Work required →
The listing that follows must be given again in full and exactly.
*** Opening Information ***
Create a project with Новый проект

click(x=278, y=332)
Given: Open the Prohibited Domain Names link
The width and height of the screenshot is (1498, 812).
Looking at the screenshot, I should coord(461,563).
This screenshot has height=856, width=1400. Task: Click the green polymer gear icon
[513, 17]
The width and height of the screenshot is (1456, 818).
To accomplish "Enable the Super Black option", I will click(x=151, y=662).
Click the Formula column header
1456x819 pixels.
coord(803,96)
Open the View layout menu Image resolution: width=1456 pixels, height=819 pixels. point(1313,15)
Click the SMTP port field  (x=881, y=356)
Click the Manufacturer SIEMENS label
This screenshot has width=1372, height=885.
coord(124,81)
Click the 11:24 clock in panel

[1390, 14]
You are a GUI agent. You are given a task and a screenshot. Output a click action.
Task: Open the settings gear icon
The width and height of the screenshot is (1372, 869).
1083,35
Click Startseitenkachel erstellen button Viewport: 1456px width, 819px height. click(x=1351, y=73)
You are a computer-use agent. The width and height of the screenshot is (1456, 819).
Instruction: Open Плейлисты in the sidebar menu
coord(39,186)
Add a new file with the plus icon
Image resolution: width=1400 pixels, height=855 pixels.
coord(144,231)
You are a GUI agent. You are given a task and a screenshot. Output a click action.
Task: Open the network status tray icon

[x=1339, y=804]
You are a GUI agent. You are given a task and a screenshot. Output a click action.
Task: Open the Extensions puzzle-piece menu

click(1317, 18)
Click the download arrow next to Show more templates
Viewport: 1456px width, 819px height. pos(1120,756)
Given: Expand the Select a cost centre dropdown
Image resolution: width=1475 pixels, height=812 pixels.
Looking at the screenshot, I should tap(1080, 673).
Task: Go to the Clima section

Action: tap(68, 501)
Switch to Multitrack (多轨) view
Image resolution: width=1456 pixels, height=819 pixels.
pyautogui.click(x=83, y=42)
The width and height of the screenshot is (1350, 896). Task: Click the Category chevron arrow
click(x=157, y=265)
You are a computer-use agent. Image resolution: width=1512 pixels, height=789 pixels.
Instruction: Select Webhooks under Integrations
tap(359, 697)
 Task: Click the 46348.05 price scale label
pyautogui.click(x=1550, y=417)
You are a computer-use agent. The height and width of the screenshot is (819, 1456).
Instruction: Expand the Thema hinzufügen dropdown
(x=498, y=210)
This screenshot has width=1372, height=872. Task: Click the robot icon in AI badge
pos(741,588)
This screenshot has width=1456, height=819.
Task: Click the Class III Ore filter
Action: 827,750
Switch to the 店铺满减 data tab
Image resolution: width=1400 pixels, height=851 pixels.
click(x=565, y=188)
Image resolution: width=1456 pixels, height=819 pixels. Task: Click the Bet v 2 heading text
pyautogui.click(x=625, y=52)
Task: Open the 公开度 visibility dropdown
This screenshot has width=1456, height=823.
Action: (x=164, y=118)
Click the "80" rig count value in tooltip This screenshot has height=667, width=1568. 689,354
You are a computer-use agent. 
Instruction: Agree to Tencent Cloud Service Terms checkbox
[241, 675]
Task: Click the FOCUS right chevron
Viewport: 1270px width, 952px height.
*** Closing Information ***
Reply →
Create a project with Новый проект

click(x=278, y=332)
Given: Open the Prohibited Domain Names link
The width and height of the screenshot is (1498, 812).
Looking at the screenshot, I should coord(461,563).
This screenshot has height=856, width=1400. Task: Click the green polymer gear icon
[513, 17]
The width and height of the screenshot is (1456, 818).
To accomplish "Enable the Super Black option", I will click(x=151, y=662).
Click the Formula column header
1456x819 pixels.
coord(803,96)
Open the View layout menu Image resolution: width=1456 pixels, height=819 pixels. point(1313,15)
Click the SMTP port field  (x=881, y=356)
Click the Manufacturer SIEMENS label
This screenshot has width=1372, height=885.
coord(124,81)
Click the 11:24 clock in panel

[1390, 14]
You are a GUI agent. You are given a task and a screenshot. Output a click action.
Task: Open the settings gear icon
The width and height of the screenshot is (1372, 869).
1083,35
Click Startseitenkachel erstellen button Viewport: 1456px width, 819px height. click(x=1351, y=73)
You are a computer-use agent. The width and height of the screenshot is (1456, 819).
Instruction: Open Плейлисты in the sidebar menu
coord(39,186)
Add a new file with the plus icon
Image resolution: width=1400 pixels, height=855 pixels.
coord(144,231)
You are a GUI agent. You are given a task and a screenshot. Output a click action.
Task: Open the network status tray icon

[x=1339, y=804]
You are a GUI agent. You are given a task and a screenshot. Output a click action.
Task: Open the Extensions puzzle-piece menu

click(1317, 18)
Click the download arrow next to Show more templates
Viewport: 1456px width, 819px height. pos(1120,756)
Given: Expand the Select a cost centre dropdown
Image resolution: width=1475 pixels, height=812 pixels.
Looking at the screenshot, I should tap(1080, 673).
Task: Go to the Clima section

Action: tap(68, 501)
Switch to Multitrack (多轨) view
Image resolution: width=1456 pixels, height=819 pixels.
pyautogui.click(x=83, y=42)
The width and height of the screenshot is (1350, 896). Task: Click the Category chevron arrow
click(x=157, y=265)
You are a computer-use agent. Image resolution: width=1512 pixels, height=789 pixels.
Instruction: Select Webhooks under Integrations
tap(359, 697)
 Task: Click the 46348.05 price scale label
pyautogui.click(x=1550, y=417)
You are a computer-use agent. The height and width of the screenshot is (819, 1456).
Instruction: Expand the Thema hinzufügen dropdown
(x=498, y=210)
This screenshot has width=1372, height=872. Task: Click the robot icon in AI badge
pos(741,588)
This screenshot has width=1456, height=819.
Task: Click the Class III Ore filter
Action: 827,750
Switch to the 店铺满减 data tab
Image resolution: width=1400 pixels, height=851 pixels.
click(x=565, y=188)
Image resolution: width=1456 pixels, height=819 pixels. Task: Click the Bet v 2 heading text
pyautogui.click(x=625, y=52)
Task: Open the 公开度 visibility dropdown
This screenshot has width=1456, height=823.
Action: (x=164, y=118)
Click the "80" rig count value in tooltip This screenshot has height=667, width=1568. 689,354
You are a computer-use agent. 
Instruction: Agree to Tencent Cloud Service Terms checkbox
[241, 675]
Task: Click the FOCUS right chevron
Viewport: 1270px width, 952px height.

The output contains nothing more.